▸ **Exercise tasks**:
1 – According to the article on decomposing group representations, what does decomposing a reducible representation of a group reduce it to?
2 – Continue the article on decomposing group representations from the point where it stops.

▸ **Extracted text**:
Advanced Chemistry - Mono Mole

December 7, 2023December 19, 2023

Decomposition of group representations

The decomposition of a reducible representation of a group reduces it to the direct sum of irreducible representations of the group. We have shown in an earlier article that this involves decomposing a block diagonal matrix into the direct sum of its constituent square matrices. In this article, we shall derive some useful equations involving the characters of the representations of a group (see eq25, eq27a, eq29 and eq30 below).

Consider an element of a reducible representation $\Gamma_R(1)$ that has undergone a similarity transformation to the following block diagonal matrix:

where $a_{11}=tr\[\Gamma_1(1)\]$ , $a_{22}=tr\[\Gamma_2(1)\]$ , $a_{33}+a_{44}=tr\[\Gamma_3(1)\]$ and $\Gamma_{R}(1)=\Gamma_1(1)\oplus\Gamma_2(1)\oplus\Gamma_3(1)\oplus\cdots$ .

▸ **Rows**:
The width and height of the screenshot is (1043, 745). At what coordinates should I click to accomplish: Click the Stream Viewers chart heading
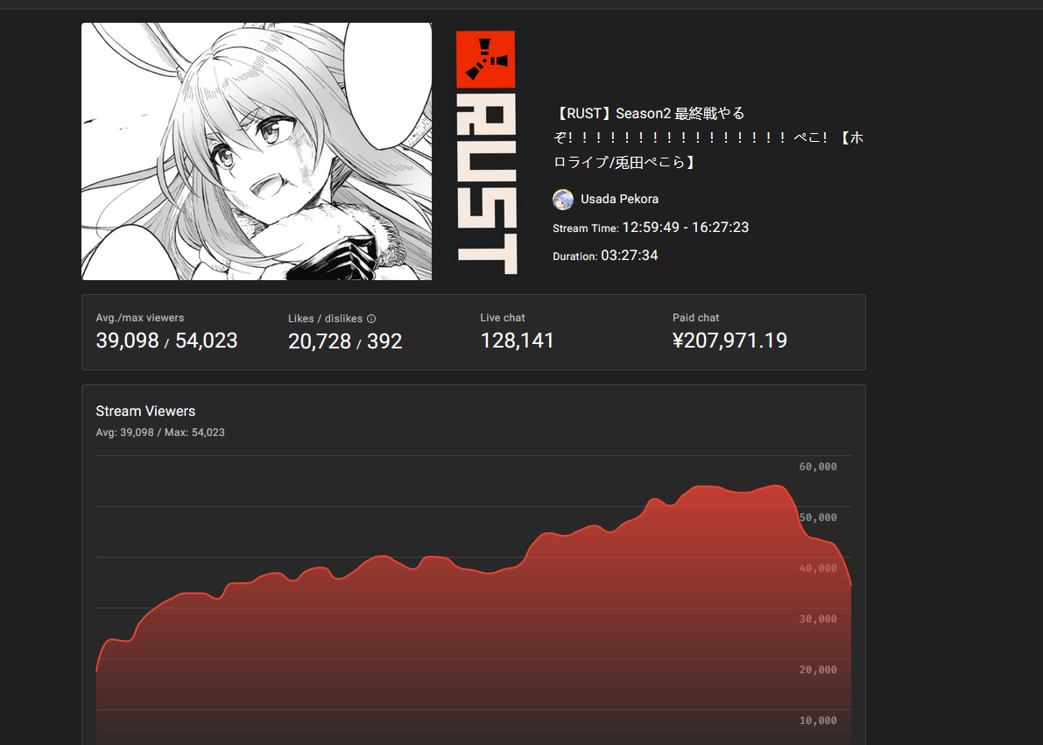[x=145, y=411]
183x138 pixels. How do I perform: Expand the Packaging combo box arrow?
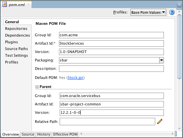point(162,60)
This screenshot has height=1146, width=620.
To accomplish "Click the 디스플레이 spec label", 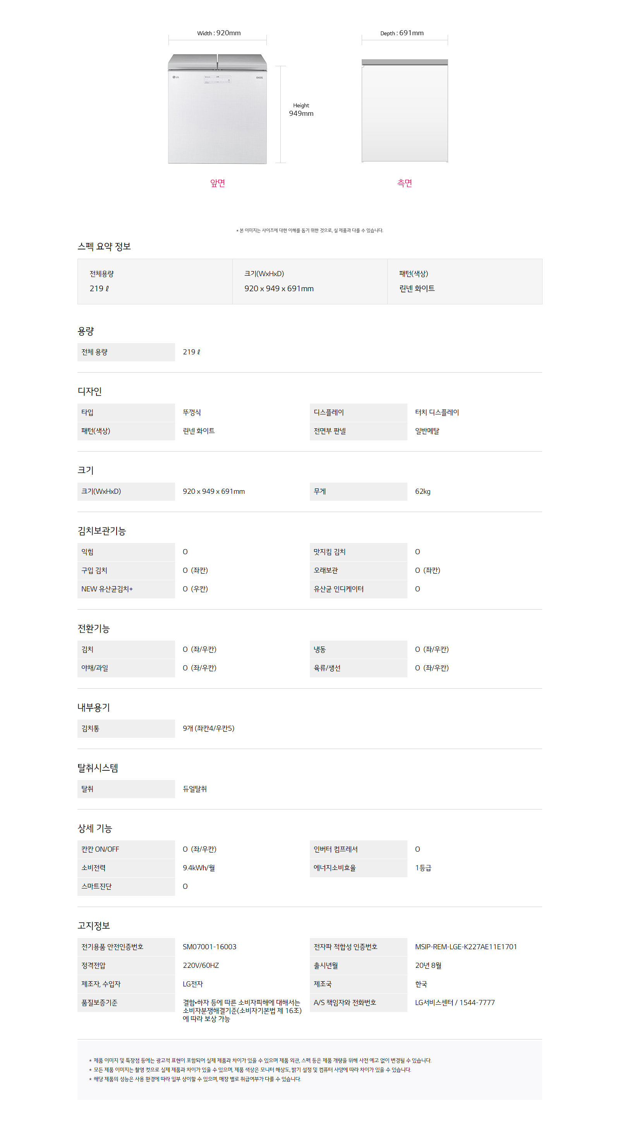I will (329, 412).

▸ **Task-by-task outputs**:
1 – The direct sum of irreducible representations of the group.

2 –
Clearly, $tr\[\Gamma_R(1)\]=\sum_ktr\[\Gamma_k(1)\]$ . Since the trace of a matrix belonging to the $\alpha$ -th class of the $k$ -th irreducible representation is called the character of a class $\chi_k(\alpha)$ , we have $\chi_R(1)=\sum_ktr\[\Gamma_k(1)\]=\sum_k\chi_k(1)$ . However, a particular constituent irreducible representation may appear more than once in the decomposition. Therefore,

$\chi_R(\alpha)=\sum_kc_k\chi_k(\alpha)\;\;\;\;\;\;\;\;25$

where $c_k$ is the number of times $\chi_k(\alpha)$ appear in the direct sum.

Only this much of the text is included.